アルタイ山脈(読み)あるたいさんみゃく(英語表記)Altai

日本大百科全書(ニッポニカ) 「アルタイ山脈」の意味・わかりやすい解説

アルタイ山脈
あるたいさんみゃく
Altai

モンゴル高原西部北西から南東方向に走る山脈。モンゴル高原の西部境界であり、ジュンガル盆地の北部境界となっている。北西部は西シベリアの低地に接続する。ロシア連邦、モンゴル、中国にまたがり、全長約2000キロメートル。ロシア・アルタイ山脈、モンゴル・アルタイ山脈、ゴビ・アルタイ山脈からなる。なお、ロシア連邦に属する一部地域が1998年に世界遺産の自然遺産として登録されている(世界自然遺産)。

 ロシア・アルタイ山脈は、その東部において西サヤン山脈、タンヌ・オラ山脈とつながる、アルタイ山脈中もっとも高い部分であり、最高峰はベルーハ山(4506メートル)で、オビ川の支流ビヤ川、カトゥン川、イルティシ川の支流ブフタルマ川などが発する。年降水量は500~1000ミリメートル以上の所が多く、山地ツンドラ、タイガ、森林ステップなどが分布する。地下資源は、金、鉄、水銀、希金属などを産する。住民はトルコ系のカザフ人、アルタイ人、ハカス人で、牧畜、農業を営んでいる。

 モンゴル・アルタイ山脈は、モンゴル西端にあるタバン・ボグド山(4355メートル)からギチゲネ山脈までの部分で、長さ約900キロメートルである。最高峰はモンフハイルハン山(4362メートル)。西部の南斜面は中国の新疆(しんきょう)ウイグル自治区に属する。ロシア・アルタイ山脈とともに4000メートル級の峰が多く、氷河も多い。イルティシ川やホブド川が発する。年降水量は200ミリメートル以上の所が多く、高山帯、森林ステップ、純ステップなどが分布する。地下資源は石炭、鉄、金、鉛、銅、石材類が豊かである。住民は西部にトルコ系のカザフ、ウリヤンハイ、西モンゴル系のトルグート、ザハチン、東部にハルハがいる。いずれも牧畜をおもに営んでいる。

 ゴビ・アルタイ山脈は、バヤンツァガーン山からフルフ山までの部分で、長さ約600キロメートル。前述した二つの山脈より低く、幅は狭く、また断続的である。

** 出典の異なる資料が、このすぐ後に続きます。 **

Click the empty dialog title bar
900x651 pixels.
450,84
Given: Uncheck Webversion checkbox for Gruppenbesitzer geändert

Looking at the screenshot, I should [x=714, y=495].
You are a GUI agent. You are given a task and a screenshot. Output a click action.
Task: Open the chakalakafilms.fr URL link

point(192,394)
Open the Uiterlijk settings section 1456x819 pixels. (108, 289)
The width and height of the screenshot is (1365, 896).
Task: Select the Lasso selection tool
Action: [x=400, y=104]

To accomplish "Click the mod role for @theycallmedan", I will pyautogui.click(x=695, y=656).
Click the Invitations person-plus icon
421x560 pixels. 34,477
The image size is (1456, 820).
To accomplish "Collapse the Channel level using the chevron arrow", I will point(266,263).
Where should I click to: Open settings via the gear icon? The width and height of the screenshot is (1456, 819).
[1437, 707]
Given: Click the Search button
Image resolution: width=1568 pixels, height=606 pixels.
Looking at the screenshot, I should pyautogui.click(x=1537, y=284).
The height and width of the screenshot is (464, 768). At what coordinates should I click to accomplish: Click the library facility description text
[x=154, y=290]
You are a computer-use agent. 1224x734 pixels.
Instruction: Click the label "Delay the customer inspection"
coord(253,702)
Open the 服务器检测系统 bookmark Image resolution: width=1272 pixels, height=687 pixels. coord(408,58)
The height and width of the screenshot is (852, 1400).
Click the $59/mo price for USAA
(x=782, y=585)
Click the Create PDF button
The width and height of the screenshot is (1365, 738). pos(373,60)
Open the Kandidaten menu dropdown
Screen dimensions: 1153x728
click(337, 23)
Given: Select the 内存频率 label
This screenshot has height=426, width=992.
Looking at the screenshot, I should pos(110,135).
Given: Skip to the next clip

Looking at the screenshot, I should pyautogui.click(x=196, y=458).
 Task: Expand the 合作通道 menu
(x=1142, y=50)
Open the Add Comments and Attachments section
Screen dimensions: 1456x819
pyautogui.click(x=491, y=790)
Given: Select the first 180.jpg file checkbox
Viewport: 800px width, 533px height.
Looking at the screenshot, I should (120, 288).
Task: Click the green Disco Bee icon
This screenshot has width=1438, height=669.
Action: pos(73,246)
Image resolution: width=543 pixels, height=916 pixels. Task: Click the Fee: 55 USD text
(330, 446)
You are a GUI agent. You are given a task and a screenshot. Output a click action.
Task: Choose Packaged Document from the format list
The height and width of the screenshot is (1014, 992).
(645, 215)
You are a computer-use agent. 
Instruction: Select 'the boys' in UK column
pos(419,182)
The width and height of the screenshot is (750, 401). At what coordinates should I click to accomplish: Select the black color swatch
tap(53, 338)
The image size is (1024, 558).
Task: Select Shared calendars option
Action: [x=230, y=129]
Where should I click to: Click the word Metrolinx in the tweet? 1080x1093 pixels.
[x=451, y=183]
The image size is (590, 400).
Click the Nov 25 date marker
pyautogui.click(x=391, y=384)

最高峰はイフ・ボグド山(3957メートル)で、年降水量は100~150ミリメートル以上、砂漠性ステップと砂漠が分布している。住民はハルハで牧畜を営んでいる。

 アルタイ山脈にはもとトルコ系遊牧民が居住し、彼らはこの山をアルトゥン・イシュAltun Yish(金山)と称した。トルコ系の突厥(とっけつ)はここから興って北アジア、中央アジアを支配する国を建て、ウイグルもここを領土の一部にした。のちモンゴル帝国勃興(ぼっこう)時にも、トルコ系のナイマンが居住していた。モンゴル帝国以後、しだいにモンゴル人が居住するようになり、その後曲折を経て、現在のような民族分布となった。